Better fixation can minimize induced astigmatism with CK

February 15, 2005

Philadelphia—The astigmatism induced by conductive keratoplasty (CK) can be minimized by obtaining better centration of the corneal template mark around the pupil.

A new instrument helps achieve this goal, according to Herbert J. Nevyas, MD.

"Monocular placement of the corneal treatment ring around the patient's iris using a fixation light that is movable to the center of the surgeon's monocular field is the key to eliminating the induction of astigmatism in CK that is the result of decentration," Dr. Nevyas stated. He explained that binocular fixation with a binocular microscope that is used by surgeons who perform CK creates two different simultaneous lines of sight for the placement of the treatment ring. However, both lines of sight are wrong, because there is parallax between the surface of the cornea and the iris of 3 or 4 mm, which provides surgeons with two choices: right eye and left eye both at an angle that is not straight. This applies to both CK and laser thermokeratoplasty.

"Perfect centration is necessary to reduce the induction of astigmatism and, particularly with CK, symmetric spot placement is vital to the success of the procedure.

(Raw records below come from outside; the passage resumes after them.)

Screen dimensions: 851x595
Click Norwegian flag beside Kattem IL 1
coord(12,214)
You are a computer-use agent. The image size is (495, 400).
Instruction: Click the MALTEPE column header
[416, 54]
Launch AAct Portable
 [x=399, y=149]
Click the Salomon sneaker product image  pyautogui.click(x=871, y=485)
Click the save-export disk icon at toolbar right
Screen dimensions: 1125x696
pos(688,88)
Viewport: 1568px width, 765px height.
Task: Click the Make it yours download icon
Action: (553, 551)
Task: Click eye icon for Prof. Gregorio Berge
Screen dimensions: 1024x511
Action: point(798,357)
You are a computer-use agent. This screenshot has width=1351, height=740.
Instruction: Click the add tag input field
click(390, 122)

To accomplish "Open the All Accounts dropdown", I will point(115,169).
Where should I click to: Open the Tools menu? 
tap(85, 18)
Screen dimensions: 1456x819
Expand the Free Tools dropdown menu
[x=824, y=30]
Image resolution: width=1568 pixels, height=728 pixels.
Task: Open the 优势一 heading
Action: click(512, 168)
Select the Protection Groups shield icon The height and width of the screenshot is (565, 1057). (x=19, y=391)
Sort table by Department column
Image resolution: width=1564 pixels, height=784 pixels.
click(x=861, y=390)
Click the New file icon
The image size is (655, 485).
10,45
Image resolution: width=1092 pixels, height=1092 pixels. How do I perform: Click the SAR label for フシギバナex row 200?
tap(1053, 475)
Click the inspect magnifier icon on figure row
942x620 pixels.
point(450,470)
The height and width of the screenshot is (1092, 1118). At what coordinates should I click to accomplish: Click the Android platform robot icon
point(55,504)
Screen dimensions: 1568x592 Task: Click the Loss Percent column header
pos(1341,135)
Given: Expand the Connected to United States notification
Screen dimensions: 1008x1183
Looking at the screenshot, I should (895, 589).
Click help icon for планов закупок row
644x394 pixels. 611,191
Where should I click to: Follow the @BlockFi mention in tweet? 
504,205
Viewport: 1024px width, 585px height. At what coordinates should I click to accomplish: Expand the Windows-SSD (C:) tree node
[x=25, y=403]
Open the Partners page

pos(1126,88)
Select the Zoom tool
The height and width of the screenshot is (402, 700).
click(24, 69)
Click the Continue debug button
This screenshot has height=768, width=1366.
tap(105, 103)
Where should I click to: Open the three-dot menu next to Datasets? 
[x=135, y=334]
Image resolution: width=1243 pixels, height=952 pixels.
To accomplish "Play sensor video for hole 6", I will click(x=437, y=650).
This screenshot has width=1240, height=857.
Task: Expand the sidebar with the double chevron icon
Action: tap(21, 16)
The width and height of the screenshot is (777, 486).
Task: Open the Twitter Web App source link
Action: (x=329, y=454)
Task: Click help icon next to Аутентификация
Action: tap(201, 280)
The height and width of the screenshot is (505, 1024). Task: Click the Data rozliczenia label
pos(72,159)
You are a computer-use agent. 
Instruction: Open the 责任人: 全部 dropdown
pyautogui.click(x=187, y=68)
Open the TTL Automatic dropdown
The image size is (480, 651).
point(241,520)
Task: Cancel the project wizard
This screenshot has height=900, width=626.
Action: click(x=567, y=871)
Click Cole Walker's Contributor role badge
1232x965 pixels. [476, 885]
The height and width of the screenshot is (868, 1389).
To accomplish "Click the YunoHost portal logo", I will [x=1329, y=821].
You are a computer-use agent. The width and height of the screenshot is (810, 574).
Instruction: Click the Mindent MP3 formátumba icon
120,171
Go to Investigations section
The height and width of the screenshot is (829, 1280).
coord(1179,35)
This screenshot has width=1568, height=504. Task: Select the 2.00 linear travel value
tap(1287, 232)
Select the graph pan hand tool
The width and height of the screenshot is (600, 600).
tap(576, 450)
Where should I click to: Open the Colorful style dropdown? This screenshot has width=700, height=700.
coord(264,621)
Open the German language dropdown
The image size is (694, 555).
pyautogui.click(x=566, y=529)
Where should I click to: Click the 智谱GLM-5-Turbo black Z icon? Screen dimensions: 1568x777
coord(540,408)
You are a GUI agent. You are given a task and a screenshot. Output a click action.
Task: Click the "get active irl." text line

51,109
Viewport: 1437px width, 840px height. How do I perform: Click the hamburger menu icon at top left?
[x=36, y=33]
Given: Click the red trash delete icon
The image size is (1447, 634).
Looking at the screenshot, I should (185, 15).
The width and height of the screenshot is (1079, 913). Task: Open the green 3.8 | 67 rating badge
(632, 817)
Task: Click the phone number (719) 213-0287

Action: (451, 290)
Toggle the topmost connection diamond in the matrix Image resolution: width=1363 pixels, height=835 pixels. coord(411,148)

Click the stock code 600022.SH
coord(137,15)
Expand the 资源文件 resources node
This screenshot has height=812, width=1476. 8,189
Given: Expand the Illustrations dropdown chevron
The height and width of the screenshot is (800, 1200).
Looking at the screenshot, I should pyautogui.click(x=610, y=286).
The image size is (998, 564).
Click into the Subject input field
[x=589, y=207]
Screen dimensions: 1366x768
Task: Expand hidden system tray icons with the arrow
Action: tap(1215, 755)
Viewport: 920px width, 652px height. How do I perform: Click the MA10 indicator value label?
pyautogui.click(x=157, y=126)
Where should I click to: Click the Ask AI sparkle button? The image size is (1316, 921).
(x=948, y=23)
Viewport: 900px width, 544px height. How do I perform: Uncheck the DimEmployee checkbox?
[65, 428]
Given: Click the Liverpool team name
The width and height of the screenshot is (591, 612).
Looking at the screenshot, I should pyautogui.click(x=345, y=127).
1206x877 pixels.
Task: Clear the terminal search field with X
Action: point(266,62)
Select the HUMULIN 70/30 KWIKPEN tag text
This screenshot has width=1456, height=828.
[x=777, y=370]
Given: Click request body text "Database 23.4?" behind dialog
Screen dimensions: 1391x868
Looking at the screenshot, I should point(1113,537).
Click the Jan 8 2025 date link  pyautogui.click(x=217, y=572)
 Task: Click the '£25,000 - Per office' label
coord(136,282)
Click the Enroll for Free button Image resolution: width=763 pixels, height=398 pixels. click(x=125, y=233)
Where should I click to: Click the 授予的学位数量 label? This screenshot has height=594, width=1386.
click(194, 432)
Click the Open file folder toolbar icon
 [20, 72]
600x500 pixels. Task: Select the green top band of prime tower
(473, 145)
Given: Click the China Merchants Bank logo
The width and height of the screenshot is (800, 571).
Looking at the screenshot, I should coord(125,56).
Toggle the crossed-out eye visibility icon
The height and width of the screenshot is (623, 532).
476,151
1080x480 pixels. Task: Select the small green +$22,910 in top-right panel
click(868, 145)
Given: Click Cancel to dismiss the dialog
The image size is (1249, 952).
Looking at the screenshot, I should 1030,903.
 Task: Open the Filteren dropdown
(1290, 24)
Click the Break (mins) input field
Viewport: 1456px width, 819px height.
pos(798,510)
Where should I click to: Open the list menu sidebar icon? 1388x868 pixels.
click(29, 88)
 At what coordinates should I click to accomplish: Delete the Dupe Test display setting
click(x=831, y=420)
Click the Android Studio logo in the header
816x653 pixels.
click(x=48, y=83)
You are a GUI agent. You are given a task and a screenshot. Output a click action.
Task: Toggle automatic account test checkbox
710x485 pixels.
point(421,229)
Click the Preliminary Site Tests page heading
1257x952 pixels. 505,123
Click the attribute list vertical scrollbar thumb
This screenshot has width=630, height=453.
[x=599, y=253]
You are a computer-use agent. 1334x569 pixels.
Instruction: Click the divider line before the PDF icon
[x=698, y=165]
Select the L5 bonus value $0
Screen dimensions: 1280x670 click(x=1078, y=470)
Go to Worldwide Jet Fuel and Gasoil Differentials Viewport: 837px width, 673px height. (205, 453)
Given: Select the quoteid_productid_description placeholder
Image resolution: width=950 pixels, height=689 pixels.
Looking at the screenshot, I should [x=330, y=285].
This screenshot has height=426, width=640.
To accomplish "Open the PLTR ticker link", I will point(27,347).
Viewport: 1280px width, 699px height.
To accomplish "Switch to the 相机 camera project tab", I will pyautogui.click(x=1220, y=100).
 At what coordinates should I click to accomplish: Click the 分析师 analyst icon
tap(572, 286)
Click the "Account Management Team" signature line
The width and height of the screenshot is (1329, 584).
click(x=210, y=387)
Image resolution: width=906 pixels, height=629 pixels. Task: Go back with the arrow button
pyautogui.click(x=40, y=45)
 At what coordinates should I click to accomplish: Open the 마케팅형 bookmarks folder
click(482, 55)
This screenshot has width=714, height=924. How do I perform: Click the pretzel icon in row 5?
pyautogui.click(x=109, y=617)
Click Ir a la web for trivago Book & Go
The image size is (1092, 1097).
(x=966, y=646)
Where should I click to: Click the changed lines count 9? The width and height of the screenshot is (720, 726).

Monocular surgeon fixation is essential to obtain the appropriate centration," he emphasized.

It is important to note that when CK is performed, the power effect of the spot that is applied grows as it gets closer to the center of the cornea. The growth, he explained, is relatively exponential, not linear. The effect of this is that when the entire pattern of spots is moved to the side of the cornea, the spots closer to the center of the cornea add a great deal more astigmatism with the added power. This is in contrast to the more distant spot that is 180° opposite, the effect of which is diminished by being farther from the center of the cornea.

An advantage of CK, Dr. Nevyas noted, is that the procedure is forgiving.

"Surgeons can take the necessary time to center the marker ring precisely around the pupil. If the centration is not perfect, the surgeon can postpone the case, wait and re-mark, or compensate by adjusting the placement of the thermal spots," he said.

Movable fixation light The movable fixation light monocularly centered is the most important factor that allows the surgeon to see along the center of the cornea that should be marked. Dr. Nevyas uses an operative keratometer that he developed for use when performing astigmatic keratotomy (AK). The keratometer has a movable fixation light to move the patient's eye in order to make the AK incision more convenient to place.

The instrument has been modified for use during CK. Dr. Nevyas first minimized the footprint of the fixation light to allow the surgeon to continue to visualize the pupil despite the light being in the center of the surgeon's monocular field. There is also a port in the top of the fixation light so that the surgeon can see the fixation light, which makes the centration easier.

"When using the instrument, the patient fixates on a blinking light that is positioned in the center of the surgeon's field of view of one eye, so that the parallax is eliminated and the marker can then be centered precisely around the patient's pupil," Dr. Nevyas said.

He enumerated the steps that are essential to obtaining fixation.

"When actually placing the CK spots in the cornea," he noted, "binocularity is not a problem. Binocularity gives us stereopsis. Because there is no problem with parallax, the binocular microscope is used to perform CK," he said.